Son auteur est sans doute aussi, l’un des
premiers à attirer l’attention sur l’importance
des poésies européennes nouvelles, et
notamment la poésie française romantique.
Cette poésie est, pour lui, l’exemple même de
la poésie qui a pu se libérer du type ancien de
poésie, sans rompre avec l’essence de la
poésie. Victor Hugo est -pour lui- l’exemple
même du poète qui a pu accomplir cette
noble tâche. Il est - de ce fait- digne d’être
suivi dans la voie qu’il a tracée c’est peut-être
l’une des raisons que l’on peut évoquer pour
expliquer le succès de la poésie romantique
dans le monde arabe tout au long du premier
tiers du 20ème siècle, car cette poésie a été
considérée comme la seule voie qui mêne à
la modernité poétique d’une part, et d’autre
part, car le romantisme a été pour beaucoup
d’intellectuels arabes - à notre sens - l’une
des réponses à la perplexité qui a secoué
leur existence en un temps où toutes les
certitudes de la société traditionnelle se sont
ébranlées. Le romantisme, pour reprendre
l’idée de Georges Gusdorf “a joué un rôle
déterminant dans le renouvellement des
évidences. [En effet], lorsque s’écroule le
paysage traditionnel (...), l’individu, pour
assurer sa survie, doit chercher en lui-même
une sécurité que l’univers institué ne lui
fournit plus”(4).
L’engouement des poètes arabes à
traduire les textes de Hugo, à imiter ses
poèmes ou à exalter le rôle qu’il a pu avoir
dans le renouveau de la poésie française et
indirectement dans la poésie arabe aussi,
n’est pas près de faiblir. En effet, Victor Hugo
reste présent dans l’esprit des poètes arabes
contemporains. Je me contenterai de citer en
exemple l’un des derniers recueils de
poèmes paru à Tunis en Juillet 2002 ; il s’agit
de poèmes écrits en langue arabe et traduits
an français.
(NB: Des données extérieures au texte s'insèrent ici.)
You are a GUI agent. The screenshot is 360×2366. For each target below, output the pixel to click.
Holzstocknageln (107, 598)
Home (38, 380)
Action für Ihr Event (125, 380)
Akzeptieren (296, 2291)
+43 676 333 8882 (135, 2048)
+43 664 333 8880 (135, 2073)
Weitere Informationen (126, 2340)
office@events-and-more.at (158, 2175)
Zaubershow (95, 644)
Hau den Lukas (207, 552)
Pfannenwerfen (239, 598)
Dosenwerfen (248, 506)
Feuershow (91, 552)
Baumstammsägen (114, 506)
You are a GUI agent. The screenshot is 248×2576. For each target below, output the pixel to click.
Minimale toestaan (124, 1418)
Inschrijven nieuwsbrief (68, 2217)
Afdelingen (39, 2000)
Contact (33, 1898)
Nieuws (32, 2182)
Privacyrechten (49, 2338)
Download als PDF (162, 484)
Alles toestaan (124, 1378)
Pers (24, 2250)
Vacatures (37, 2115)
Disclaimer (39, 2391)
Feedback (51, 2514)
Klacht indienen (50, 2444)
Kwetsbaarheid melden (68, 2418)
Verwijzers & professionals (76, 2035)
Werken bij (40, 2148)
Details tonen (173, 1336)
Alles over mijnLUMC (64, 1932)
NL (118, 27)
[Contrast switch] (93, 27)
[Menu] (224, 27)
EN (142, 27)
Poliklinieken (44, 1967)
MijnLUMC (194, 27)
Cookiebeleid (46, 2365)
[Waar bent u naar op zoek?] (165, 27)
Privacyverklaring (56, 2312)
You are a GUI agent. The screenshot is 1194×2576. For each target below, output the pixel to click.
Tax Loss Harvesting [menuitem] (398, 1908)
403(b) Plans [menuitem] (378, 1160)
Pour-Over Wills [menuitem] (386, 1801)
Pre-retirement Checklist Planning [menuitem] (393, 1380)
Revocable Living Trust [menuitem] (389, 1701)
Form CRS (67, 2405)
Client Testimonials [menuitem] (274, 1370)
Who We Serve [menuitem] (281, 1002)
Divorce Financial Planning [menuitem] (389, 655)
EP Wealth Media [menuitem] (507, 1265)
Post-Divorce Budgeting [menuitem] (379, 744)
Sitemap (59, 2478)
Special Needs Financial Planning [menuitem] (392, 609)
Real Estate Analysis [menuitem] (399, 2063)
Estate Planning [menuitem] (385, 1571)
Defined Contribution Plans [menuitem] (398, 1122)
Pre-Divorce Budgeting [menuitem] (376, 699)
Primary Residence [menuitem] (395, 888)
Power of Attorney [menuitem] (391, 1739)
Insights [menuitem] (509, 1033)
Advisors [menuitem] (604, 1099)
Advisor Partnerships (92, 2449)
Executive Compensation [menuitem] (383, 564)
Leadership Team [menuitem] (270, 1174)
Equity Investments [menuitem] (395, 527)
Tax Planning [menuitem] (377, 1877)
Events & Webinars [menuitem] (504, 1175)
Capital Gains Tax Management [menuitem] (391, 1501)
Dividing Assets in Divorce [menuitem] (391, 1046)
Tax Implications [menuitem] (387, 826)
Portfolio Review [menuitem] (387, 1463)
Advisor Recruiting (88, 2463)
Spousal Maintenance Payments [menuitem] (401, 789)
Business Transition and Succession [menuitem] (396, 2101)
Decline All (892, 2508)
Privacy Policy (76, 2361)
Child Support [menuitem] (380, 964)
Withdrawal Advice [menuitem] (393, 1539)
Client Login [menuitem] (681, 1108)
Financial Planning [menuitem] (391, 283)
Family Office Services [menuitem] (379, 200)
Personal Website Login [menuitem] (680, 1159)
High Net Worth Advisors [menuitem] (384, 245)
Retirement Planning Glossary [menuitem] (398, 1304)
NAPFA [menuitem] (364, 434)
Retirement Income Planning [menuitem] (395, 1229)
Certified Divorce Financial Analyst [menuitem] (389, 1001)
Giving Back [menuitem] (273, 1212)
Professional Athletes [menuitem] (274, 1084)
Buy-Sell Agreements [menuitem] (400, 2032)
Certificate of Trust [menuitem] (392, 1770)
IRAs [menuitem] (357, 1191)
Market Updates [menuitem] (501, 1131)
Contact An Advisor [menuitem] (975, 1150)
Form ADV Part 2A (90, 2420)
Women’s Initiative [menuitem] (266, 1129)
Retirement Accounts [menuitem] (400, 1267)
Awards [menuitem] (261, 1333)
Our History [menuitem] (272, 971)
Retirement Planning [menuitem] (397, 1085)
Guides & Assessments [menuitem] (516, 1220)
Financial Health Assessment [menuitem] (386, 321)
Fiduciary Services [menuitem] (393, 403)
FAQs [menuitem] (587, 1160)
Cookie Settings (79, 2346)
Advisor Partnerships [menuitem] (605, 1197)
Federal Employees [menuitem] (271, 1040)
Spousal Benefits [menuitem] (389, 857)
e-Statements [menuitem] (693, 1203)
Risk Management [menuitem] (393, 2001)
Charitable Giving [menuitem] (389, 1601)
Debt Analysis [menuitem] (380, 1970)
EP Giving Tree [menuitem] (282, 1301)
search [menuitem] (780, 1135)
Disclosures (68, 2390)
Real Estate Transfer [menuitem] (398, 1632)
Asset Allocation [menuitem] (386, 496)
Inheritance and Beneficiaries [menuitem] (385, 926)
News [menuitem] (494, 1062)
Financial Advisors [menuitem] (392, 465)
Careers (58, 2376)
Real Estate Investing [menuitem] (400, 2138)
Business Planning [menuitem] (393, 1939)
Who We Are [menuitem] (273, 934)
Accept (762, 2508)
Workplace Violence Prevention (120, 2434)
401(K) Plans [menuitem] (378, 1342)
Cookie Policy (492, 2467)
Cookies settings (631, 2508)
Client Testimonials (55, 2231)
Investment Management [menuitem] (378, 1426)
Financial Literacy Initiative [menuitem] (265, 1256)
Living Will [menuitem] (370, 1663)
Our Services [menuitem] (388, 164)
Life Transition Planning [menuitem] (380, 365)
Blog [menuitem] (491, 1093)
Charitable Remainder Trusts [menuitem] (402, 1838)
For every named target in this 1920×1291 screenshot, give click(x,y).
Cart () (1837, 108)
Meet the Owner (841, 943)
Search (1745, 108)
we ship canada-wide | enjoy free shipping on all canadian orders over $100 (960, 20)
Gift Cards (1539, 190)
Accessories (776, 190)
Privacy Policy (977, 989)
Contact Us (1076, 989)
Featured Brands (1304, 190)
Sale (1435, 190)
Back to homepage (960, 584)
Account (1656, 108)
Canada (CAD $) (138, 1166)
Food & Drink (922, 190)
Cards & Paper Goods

En guise de dédicace, le poète
Noureddine Sammoud écrit :A Victor Hugo,
l’inégalable magicien du verbe et prodigieux
génie de la poésie française qui a dominé son
siècle, je dédie ces poèmes à l’occasion du
bicentenaire de sa naissance”.
Nous pensons que l’ouvrage d’Al Khalidi
est pour quelque chose dans la pérennité de
l’esprit de Hugo dans la poésie arabe
moderne et contemporaine.]
Références bibliographiques
1
2
3
4
Ex : Jabr Dumat : Qu’est ce que la poésie, in : Falsafat al Balagha, Imprimerie ottomane,
Baâbda, Liban, 1898.
Cromwell, Introduction, Paris, Garnier Flammarion 1968.
Hugo, Préface de Cromwell, Paris , Garnier Flamrnarion , 1968. p. 87.
G.Gusdorf , l’Homme Romantique, Paris Payot 1984, p p. 318-319).